→ **Exercise prompt**: Could you swap every "Screen dimensions" in the items below for "Display size" and give the lines back with nothing else altered?

→ **Data shown**:
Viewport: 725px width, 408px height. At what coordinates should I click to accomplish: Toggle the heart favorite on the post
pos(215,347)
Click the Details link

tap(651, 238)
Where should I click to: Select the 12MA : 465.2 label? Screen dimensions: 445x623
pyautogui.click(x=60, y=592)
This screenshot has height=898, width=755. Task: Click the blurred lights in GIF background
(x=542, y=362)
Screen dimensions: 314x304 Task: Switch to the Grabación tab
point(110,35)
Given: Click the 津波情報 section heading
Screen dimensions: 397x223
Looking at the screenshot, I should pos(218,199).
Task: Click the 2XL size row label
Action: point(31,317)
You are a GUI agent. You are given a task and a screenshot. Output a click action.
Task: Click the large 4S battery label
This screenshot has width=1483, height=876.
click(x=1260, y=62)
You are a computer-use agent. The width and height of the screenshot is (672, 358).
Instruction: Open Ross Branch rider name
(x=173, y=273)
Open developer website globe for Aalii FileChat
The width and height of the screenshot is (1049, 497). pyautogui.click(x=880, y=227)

→ **Exercise response**:
Viewport: 725px width, 408px height. At what coordinates should I click to accomplish: Toggle the heart favorite on the post
pos(215,347)
Click the Details link

tap(651, 238)
Where should I click to: Select the 12MA : 465.2 label? Display size: 445x623
pyautogui.click(x=60, y=592)
This screenshot has height=898, width=755. Task: Click the blurred lights in GIF background
(x=542, y=362)
Display size: 314x304 Task: Switch to the Grabación tab
point(110,35)
Given: Click the 津波情報 section heading
Display size: 397x223
Looking at the screenshot, I should pos(218,199).
Task: Click the 2XL size row label
Action: point(31,317)
You are a GUI agent. You are given a task and a screenshot. Output a click action.
Task: Click the large 4S battery label
This screenshot has width=1483, height=876.
click(x=1260, y=62)
You are a computer-use agent. The width and height of the screenshot is (672, 358).
Instruction: Open Ross Branch rider name
(x=173, y=273)
Open developer website globe for Aalii FileChat
The width and height of the screenshot is (1049, 497). pyautogui.click(x=880, y=227)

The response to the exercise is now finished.